South African authorities are investigating the death of 22 teenagers, some as young as 14, after their bodies were found on Sunday morning, June 26, in a township tavern near the coastal city of East London.
Many are said to be students who were celebrating the end of their high-school exams on Saturday night, provincial officials said.
There were no visible wounds on the bodies. Officials have ruled out a stampede as a possible cause and said autopsies would determine if the deaths could be linked to poisoning.
Crowds of people, including parents whose children were missing, gathered on Sunday outside the tavern where the tragedy happened in the city of East London, while mortuary vehicles collected the bodies, an AFP correspondent saw.
Senior government officials including national Police Minister Bheki Cele rushed to the southern city where the tragedy occurred.
"It's a terrible scene," he told reporters. "They are pretty young. When you are told they are 13 years, 14 years and you go there and you see them. It breaks (you)."
The provincial government of Eastern Cape said eight girls and 13 boys had died. Seventeen were found dead inside the tavern. The rest died in hospital.
"We have a child that was there, who passed away on the scene," said the parents of a 17-year-old girl.
"This child, we were not thinking was going to die this way. This was a humble child, respectful," said grieving mother Ntombizonke Mgangala, standing next to her husband outside the morgue.
President Cyril Ramaphosa, who is attending the G7 summit in Germany, sent his condolences.
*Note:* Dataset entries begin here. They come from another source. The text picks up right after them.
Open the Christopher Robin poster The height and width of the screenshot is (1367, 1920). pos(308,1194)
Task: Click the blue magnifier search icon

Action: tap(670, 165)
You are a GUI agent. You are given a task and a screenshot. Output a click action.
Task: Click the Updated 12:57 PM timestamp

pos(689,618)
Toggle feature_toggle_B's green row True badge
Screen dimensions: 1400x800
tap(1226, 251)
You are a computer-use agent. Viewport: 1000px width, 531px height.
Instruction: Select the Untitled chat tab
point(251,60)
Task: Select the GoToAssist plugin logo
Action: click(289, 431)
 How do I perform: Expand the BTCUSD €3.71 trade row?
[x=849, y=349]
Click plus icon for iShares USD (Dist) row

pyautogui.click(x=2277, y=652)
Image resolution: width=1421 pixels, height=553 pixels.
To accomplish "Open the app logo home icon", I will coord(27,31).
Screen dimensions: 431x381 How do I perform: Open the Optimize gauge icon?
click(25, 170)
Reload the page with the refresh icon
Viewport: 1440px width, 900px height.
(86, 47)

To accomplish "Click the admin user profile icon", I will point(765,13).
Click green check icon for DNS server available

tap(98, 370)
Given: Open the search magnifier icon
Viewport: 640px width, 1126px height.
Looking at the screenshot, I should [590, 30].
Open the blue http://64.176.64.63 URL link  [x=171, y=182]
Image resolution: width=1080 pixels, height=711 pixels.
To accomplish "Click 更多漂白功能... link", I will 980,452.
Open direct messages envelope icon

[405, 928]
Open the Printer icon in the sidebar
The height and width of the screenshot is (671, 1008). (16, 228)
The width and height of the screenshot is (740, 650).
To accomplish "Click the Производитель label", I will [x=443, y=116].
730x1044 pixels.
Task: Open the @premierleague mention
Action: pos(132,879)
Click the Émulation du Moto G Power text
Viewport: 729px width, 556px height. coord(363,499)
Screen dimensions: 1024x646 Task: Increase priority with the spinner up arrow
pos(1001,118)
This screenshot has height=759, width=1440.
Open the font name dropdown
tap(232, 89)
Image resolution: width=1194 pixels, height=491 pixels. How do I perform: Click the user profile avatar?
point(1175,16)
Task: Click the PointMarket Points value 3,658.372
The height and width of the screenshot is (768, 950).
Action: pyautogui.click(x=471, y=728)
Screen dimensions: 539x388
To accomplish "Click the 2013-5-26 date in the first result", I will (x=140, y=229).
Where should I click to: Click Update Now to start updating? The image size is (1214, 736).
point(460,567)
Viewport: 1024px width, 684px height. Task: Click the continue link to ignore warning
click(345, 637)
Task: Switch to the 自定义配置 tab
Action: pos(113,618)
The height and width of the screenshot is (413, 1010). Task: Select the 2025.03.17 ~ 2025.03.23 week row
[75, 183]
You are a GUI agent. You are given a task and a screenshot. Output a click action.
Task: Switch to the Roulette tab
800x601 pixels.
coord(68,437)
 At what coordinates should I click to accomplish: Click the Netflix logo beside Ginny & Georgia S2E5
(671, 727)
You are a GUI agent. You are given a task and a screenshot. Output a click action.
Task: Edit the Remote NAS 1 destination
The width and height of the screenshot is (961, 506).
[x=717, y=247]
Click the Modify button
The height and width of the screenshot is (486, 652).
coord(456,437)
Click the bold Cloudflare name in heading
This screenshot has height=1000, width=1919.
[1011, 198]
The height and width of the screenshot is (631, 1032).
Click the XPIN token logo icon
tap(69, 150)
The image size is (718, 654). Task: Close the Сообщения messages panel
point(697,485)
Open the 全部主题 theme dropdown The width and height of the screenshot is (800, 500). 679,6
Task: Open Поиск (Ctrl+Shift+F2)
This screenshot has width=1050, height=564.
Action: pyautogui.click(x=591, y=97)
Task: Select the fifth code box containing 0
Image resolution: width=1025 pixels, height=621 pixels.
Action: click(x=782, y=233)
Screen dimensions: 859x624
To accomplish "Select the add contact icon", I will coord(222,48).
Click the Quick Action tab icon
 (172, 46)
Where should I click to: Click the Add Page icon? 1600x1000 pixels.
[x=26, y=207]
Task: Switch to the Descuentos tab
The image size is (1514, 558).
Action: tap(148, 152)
He voiced concern "about the reported circumstances under which such young people were gathered at a venue which, on the face of it, should be off-limits to persons under the age of 18".
The authorities are now considering whether to revise liquor licensing regulations. South Africa is among the countries in Africa where most alcohol is consumed.
"It's absolutely unbelievable... losing 20 young lives just like that," provincial prime minister Oscar Mabuyane said, visibly shocked.
He was speaking to reporters before the toll was updated to at least 21. He condemned the "unlimited consumption of liquor".
"You can't just trade in the middle of society like this and think that young people are not going to experiment," he said from outside the tavern, in a residential area called Scenery Park.
Empty bottles of alcohol, wigs were found strewn on the dusty street outside the double-storey Enyobeni Tavern, according to Unathi Binqose, a safety government official who arrived at the scene at dawn.
Ruling out a stampede as the cause of death, Binqose told AFP: "There are no visible open wounds."
"Forensic
(investigators) will take samples and test to see if there was any poisoning of
any sort," he said, adding the bar was overcrowded.